Angela Merkel a raison, mais …

·       En fait, Angela Merkel a tout à fait raison en disant que les dettes excessives des pays souverains entravent la prospérité.

·       Elle a tout à fait raison, quand elle dit qu’il faut faire attention aux prestations sociales et aux retraites qu’on donne à sa population, qui n’est pas réaliste et qui endette l’État

·        Elle a tout à fait raison qu’il faut améliorer sa productivité

·        Elle vous donne en fait, des leçons de bonnes gouvernances.

Il y a un problème fondamental avec ce raisonnement, c’est qu’elle oublie de dire que ça pris plus de 10 ans, pour faire une base industrielle capable de compétitionner avec les Chinois, je ne parle pas seulement de l’industrie elle-même, mais tout l’environnement d’affaires, la règlementation, la fiscalité, les coûts sociaux, le marché du travail et ainsi de suite, de plus dans cette période les pays avaient beaucoup moins de dettes et dans un avenir rapproché nous allons subir la retraite des baby-boomers, donc nous allons devenir encore moins productifs.

Malheureusement, dans les démocraties représentatives, il est rare d’avoir des politiciens qui pensent 10 à 15 ans d’avance, c’est tout à l’honneur des politiciens allemands, mais ce sont des exceptions, le type de politicien que nous avons ne pense qu’à court terme, se faire réélire.

Conséquence, ils n’ont pas préparé leurs économies respectives à faire face à la deuxième phase de mondialisation, c’est-à-dire la mondialisation du savoir, donc on se retrouve avec des pays industriels qui se sont surtout surendettés, un environnement d’affaires potentiellement compétitif entre eux, mais certainement pas avec des pays ou leurs coûts de main-d'œuvre et leurs coûts sociaux est dix fois moins chères et produisent déjà auto, trains et bientôt avions.

Question : Taxer les produits qui ne respectent pas les conditions minimales de dignité des salariés ou qui pratiquent le dumping social, fiscal ou environnemental

 

clip_image002

Regard sur la mondialisation dans 10 pays

Donc, on se retrouve avec une base industrielle qui est incapable de compétitionner avec les Chinois, 10 ans d’effort et de sacrifice aux Allemands pour se préparer, pensez-vous que nous avons 10 ans devant nous, les Chinois vont nous avoir ramassé bien avant.

Évidemment, nos politiciens ont été irresponsables est-ce que nous sommes vraiment surpris !

Malheureusement on en paie le prix, alors que fait-on, on laisse la mondialisation tout délocaliser, ou on adoucit l’atterrissage, c’est le peuple à choisir.

M. Politiciens comme vous n’avez pas fait votre devoir, ce que Angela Merkel vous dit constamment publiquement, maintenant il faut trouver une solution PRATIQUE, pour que la mondialisation ne fasse pas un raz de marée dans le monde industriel, regarder le résultat du sondage, je vous fais remarquer que vous n’être pas redevables, ni aux banques ni aux multinationales, mais au peuple, souvenez-vous en.

Extrait de: DAVOS-Merkel urges EU to follow German austerity lead, Paul Taylor and Paul Carrel, Reuters, Jan 28, 2011


·         Merkel says austerity doesn't hinder growth

·         Urges convergence of EU countries' social systems

DAVOS, Switzerland, Jan 28 (Reuters) - Excessive public debt is the greatest threat to prosperity in Europe, German Chancellor Angela Merkel said on Friday, insisting that other EU countries should follow Germany's example of austerity. "Savings measures and growth are not opposites," she told business and political leaders at the annual World Economic Forum in Davos.

"I was criticised and told Germany should contribute to growth, and if you consolidate, you'll endanger growth.
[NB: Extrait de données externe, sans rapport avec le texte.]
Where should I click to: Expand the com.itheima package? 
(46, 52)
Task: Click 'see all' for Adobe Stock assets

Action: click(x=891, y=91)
But we had a very interesting experience in the last two years. We cut spending and had growth of 3.6 pct last year," she said.

The euro zone debt crisis showed that Europe as a whole needed to regain competitiveness by coordinating its economic, labour and social welfare policies much more closely.

"You cannot have a common currency and completely divergent social systems," Merkel said.

European Union countries should move towards convergence of their retirement age and education systems, she said, citing Germany's constitutional amendment forcing a reduction in public deficits, known as the "debt brake", as a model for others.

Merkel also voiced concern about first signs of a resurgence of protectionism after the economic crisis and appealed for a major political drive to clinch a world trade agreement this year, saying it would bring economic benefits for all.

"Debt is the greatest threat to prosperity on our continent," she said.

The chancellor reaffirmed her determination, along with French President Nicolas Sarkozy, who addressed the Forum on Thursday, to do everything to defend the euro in the current debt crisis.

"If the euro fails, then Europe would fail," she said. "We will defend this euro. We must keep it durably stable."

But she gave no indication of whether Germany is willing to drop its opposition to increasing the euro zone's rescue fund to help countries struggling with high debt burdens.